▸ **Your goal**:
The entries underneath need to be duplicated exactly, with none omitted.

* * *

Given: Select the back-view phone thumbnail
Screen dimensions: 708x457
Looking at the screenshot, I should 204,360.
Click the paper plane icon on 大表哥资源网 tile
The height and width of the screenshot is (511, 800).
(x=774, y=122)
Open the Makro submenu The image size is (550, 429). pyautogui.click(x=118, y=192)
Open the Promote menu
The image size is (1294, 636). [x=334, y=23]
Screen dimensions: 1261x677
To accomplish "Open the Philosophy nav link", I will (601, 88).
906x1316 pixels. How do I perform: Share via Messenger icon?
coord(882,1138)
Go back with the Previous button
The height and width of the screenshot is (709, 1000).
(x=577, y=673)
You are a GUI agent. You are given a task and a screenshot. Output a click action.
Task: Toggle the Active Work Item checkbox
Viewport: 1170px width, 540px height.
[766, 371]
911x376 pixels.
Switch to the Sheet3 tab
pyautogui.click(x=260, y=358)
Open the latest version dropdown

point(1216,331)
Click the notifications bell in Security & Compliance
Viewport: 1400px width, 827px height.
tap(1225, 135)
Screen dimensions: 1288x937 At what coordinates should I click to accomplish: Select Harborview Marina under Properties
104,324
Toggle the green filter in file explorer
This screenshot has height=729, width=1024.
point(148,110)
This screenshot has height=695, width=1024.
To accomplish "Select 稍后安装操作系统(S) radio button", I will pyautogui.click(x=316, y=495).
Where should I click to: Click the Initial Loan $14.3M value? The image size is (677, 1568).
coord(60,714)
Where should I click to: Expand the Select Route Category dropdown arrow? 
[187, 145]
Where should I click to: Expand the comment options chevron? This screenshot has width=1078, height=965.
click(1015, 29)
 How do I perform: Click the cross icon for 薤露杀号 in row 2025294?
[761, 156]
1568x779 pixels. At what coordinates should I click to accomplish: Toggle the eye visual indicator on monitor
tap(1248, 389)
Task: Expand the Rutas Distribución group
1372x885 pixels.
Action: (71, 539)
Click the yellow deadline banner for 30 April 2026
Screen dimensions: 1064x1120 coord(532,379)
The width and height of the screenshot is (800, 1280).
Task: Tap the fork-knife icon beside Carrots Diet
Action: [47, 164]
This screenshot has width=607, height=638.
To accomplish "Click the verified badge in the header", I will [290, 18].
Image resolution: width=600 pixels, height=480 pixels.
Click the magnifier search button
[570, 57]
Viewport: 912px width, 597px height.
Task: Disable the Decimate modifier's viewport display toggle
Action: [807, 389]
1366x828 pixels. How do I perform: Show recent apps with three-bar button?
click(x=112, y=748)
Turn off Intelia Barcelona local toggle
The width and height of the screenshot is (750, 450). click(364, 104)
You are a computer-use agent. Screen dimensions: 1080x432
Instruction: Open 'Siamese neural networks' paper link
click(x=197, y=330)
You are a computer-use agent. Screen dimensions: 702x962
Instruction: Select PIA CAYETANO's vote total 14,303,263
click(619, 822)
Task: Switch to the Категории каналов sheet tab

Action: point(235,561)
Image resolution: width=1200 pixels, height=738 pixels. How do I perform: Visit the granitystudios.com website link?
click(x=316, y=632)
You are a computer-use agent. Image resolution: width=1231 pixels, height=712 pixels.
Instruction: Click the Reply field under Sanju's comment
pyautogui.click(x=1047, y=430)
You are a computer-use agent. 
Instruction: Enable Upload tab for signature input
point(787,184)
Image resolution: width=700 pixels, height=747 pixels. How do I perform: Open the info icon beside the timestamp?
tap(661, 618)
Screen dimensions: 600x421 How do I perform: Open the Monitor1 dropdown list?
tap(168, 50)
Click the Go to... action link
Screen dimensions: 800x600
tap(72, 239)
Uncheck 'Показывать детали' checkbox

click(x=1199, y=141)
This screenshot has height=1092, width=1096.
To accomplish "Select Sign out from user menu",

* * *

▸ **Answer area**:
Given: Select the back-view phone thumbnail
Screen dimensions: 708x457
Looking at the screenshot, I should 204,360.
Click the paper plane icon on 大表哥资源网 tile
The height and width of the screenshot is (511, 800).
(x=774, y=122)
Open the Makro submenu The image size is (550, 429). pyautogui.click(x=118, y=192)
Open the Promote menu
The image size is (1294, 636). [x=334, y=23]
Screen dimensions: 1261x677
To accomplish "Open the Philosophy nav link", I will (601, 88).
906x1316 pixels. How do I perform: Share via Messenger icon?
coord(882,1138)
Go back with the Previous button
The height and width of the screenshot is (709, 1000).
(x=577, y=673)
You are a GUI agent. You are given a task and a screenshot. Output a click action.
Task: Toggle the Active Work Item checkbox
Viewport: 1170px width, 540px height.
[766, 371]
911x376 pixels.
Switch to the Sheet3 tab
pyautogui.click(x=260, y=358)
Open the latest version dropdown

point(1216,331)
Click the notifications bell in Security & Compliance
Viewport: 1400px width, 827px height.
tap(1225, 135)
Screen dimensions: 1288x937 At what coordinates should I click to accomplish: Select Harborview Marina under Properties
104,324
Toggle the green filter in file explorer
This screenshot has height=729, width=1024.
point(148,110)
This screenshot has height=695, width=1024.
To accomplish "Select 稍后安装操作系统(S) radio button", I will pyautogui.click(x=316, y=495).
Where should I click to: Click the Initial Loan $14.3M value? The image size is (677, 1568).
coord(60,714)
Where should I click to: Expand the Select Route Category dropdown arrow? 
[187, 145]
Where should I click to: Expand the comment options chevron? This screenshot has width=1078, height=965.
click(1015, 29)
 How do I perform: Click the cross icon for 薤露杀号 in row 2025294?
[761, 156]
1568x779 pixels. At what coordinates should I click to accomplish: Toggle the eye visual indicator on monitor
tap(1248, 389)
Task: Expand the Rutas Distribución group
1372x885 pixels.
Action: (71, 539)
Click the yellow deadline banner for 30 April 2026
Screen dimensions: 1064x1120 coord(532,379)
The width and height of the screenshot is (800, 1280).
Task: Tap the fork-knife icon beside Carrots Diet
Action: [47, 164]
This screenshot has width=607, height=638.
To accomplish "Click the verified badge in the header", I will [290, 18].
Image resolution: width=600 pixels, height=480 pixels.
Click the magnifier search button
[570, 57]
Viewport: 912px width, 597px height.
Task: Disable the Decimate modifier's viewport display toggle
Action: [807, 389]
1366x828 pixels. How do I perform: Show recent apps with three-bar button?
click(x=112, y=748)
Turn off Intelia Barcelona local toggle
The width and height of the screenshot is (750, 450). click(364, 104)
You are a computer-use agent. Screen dimensions: 1080x432
Instruction: Open 'Siamese neural networks' paper link
click(x=197, y=330)
You are a computer-use agent. Screen dimensions: 702x962
Instruction: Select PIA CAYETANO's vote total 14,303,263
click(619, 822)
Task: Switch to the Категории каналов sheet tab

Action: point(235,561)
Image resolution: width=1200 pixels, height=738 pixels. How do I perform: Visit the granitystudios.com website link?
click(x=316, y=632)
You are a computer-use agent. Image resolution: width=1231 pixels, height=712 pixels.
Instruction: Click the Reply field under Sanju's comment
pyautogui.click(x=1047, y=430)
You are a computer-use agent. 
Instruction: Enable Upload tab for signature input
point(787,184)
Image resolution: width=700 pixels, height=747 pixels. How do I perform: Open the info icon beside the timestamp?
tap(661, 618)
Screen dimensions: 600x421 How do I perform: Open the Monitor1 dropdown list?
tap(168, 50)
Click the Go to... action link
Screen dimensions: 800x600
tap(72, 239)
Uncheck 'Показывать детали' checkbox

click(x=1199, y=141)
This screenshot has height=1092, width=1096.
To accomplish "Select Sign out from user menu",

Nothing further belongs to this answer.